I've a trouble with PostgreSQL 9.6 query planning. My query looks like this:
SET role plain_user;
SELECT properties.*
FROM properties
JOIN entries_properties
ON properties.id = entries_properties.property_id
JOIN structures
ON structures.id = entries_properties.entry_id
WHERE structures."STRUKTURBERICHT" != ''
AND properties."COMPOSITION" LIKE 'Mo%'
AND (
properties."NAME" LIKE '%VASP-ase-preopt%'
OR properties."CALCULATOR_ID" IN (7,22,25)
)
AND properties."TYPE_ID" IN (6)
I have Row-Level Security enabled for the above-used tables.
-
with
set enable_nestloop = True
, the query planner runs
Nested Loop joining with a total running time of about 37 seconds: https://explain.depesz.com/s/59BR -
with
set enable_nestloop = False
, the Hash Join method is used and the query time is about 0.3 sec: https://explain.depesz.com/s/PG8E
I did VACUUM ANALYZE
before running the queries, but it didn't help.

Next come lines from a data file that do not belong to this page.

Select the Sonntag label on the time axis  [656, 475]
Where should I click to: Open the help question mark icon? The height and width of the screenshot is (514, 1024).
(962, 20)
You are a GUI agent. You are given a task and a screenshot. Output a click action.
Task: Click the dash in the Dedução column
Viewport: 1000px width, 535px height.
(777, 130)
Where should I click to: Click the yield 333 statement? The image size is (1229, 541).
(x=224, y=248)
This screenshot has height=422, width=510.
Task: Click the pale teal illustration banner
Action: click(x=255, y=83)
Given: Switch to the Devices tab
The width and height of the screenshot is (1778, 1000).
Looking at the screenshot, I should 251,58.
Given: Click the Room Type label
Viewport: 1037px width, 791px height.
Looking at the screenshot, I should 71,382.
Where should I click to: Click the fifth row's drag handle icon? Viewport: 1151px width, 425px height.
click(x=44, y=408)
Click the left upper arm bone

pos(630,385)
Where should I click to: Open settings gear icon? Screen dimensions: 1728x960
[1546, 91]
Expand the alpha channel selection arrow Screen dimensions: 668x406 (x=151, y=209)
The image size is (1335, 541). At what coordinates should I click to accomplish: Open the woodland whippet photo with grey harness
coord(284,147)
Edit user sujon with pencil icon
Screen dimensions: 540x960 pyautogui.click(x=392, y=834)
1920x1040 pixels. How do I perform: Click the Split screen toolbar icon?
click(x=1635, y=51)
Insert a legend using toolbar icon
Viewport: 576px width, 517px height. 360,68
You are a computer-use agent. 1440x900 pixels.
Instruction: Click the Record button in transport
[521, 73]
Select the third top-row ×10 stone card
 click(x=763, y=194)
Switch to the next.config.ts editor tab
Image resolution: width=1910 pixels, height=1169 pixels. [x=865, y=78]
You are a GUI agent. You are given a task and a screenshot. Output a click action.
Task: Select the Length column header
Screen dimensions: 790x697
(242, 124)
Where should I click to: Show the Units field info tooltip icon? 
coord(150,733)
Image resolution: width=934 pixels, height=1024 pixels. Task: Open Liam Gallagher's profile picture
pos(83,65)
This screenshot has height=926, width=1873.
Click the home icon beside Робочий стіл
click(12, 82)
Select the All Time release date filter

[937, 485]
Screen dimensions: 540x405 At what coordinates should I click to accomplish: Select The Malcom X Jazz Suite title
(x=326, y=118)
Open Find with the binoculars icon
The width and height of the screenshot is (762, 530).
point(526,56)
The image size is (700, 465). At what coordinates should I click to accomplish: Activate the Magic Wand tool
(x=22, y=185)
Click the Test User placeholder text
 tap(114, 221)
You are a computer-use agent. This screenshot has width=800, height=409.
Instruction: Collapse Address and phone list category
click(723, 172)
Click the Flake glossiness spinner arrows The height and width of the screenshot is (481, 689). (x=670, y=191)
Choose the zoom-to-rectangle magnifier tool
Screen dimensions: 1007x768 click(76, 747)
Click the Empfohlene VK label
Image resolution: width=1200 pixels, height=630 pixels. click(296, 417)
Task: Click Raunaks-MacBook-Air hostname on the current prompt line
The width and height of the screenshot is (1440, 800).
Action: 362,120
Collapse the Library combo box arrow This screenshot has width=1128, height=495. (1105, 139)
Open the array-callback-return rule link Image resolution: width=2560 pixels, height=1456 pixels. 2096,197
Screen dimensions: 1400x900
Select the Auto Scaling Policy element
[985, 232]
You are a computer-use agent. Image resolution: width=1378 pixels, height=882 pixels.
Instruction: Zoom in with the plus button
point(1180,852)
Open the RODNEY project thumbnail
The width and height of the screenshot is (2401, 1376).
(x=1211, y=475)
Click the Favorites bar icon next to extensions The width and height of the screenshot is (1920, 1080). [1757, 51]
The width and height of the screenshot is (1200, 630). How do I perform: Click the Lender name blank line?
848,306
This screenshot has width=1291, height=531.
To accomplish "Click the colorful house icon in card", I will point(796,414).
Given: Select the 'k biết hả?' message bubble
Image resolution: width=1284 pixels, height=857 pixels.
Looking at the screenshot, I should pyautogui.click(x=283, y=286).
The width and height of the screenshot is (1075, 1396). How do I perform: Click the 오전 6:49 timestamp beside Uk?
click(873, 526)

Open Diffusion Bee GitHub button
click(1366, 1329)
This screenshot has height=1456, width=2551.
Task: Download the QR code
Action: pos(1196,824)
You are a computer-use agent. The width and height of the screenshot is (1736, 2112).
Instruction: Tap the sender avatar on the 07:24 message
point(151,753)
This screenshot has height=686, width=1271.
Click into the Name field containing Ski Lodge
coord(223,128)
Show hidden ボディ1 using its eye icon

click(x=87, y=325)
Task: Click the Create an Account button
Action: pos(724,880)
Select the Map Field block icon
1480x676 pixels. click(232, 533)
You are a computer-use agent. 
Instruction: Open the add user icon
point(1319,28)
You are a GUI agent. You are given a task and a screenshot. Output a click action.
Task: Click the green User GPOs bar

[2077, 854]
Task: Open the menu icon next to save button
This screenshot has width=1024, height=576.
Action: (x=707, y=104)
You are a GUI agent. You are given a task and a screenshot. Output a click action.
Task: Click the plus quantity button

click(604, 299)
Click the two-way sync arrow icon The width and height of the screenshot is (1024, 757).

I know that it is not a good practice to set enable_nestloop = False
, and any other similar options for the planner. But how could I "convince" the planner to use hash joins without disabling nested loops?
Rewriting the query is an option.
If I run the same query under a role that bypasses RLS, then it is executed very fast. The row-level security policy looks like this:
CREATE POLICY properties_select
ON properties
FOR SELECT
USING (
(
properties.ouid = get_current_user_id()
AND properties.ur
)
OR (
properties.ogid in (select get_current_groups_id())
AND properties.gr
)
OR properties.ar
);
Any ideas or suggestions would be greatly appreciated.
Best Answer
What's happening here is the Nested Loop is way off on one side. Nested Loops work really well when one side is very small, such as returning one row. In your query, the planner fumbles here and estimates that a Hash Join will return just one row. Instead, that Hash Join (property_id = id) returns 1,338 rows. This forces 1,338 loops to run on the other side of the Nested Loop which already has 3,444 rows. That's a hella-lot when you're only expecting one (which isn't even much of a "loop"). Anywayy..
Further examination as we move down shows that the Hash Join is really borked by the estimations arising from this,
PostgreSQL expects that to return one row. But it doesn't. And, that's really your problem. So some options here, that don't involve taking out a sledge hammer and disabling
nested_loop
You can add an index or two to
properties
to help it potentially skip the seq scan entirely, or better estimate the return.Alternatively, you can move the properties stuff to a CTE or subselect with
OFFSET 0
which creates a fence.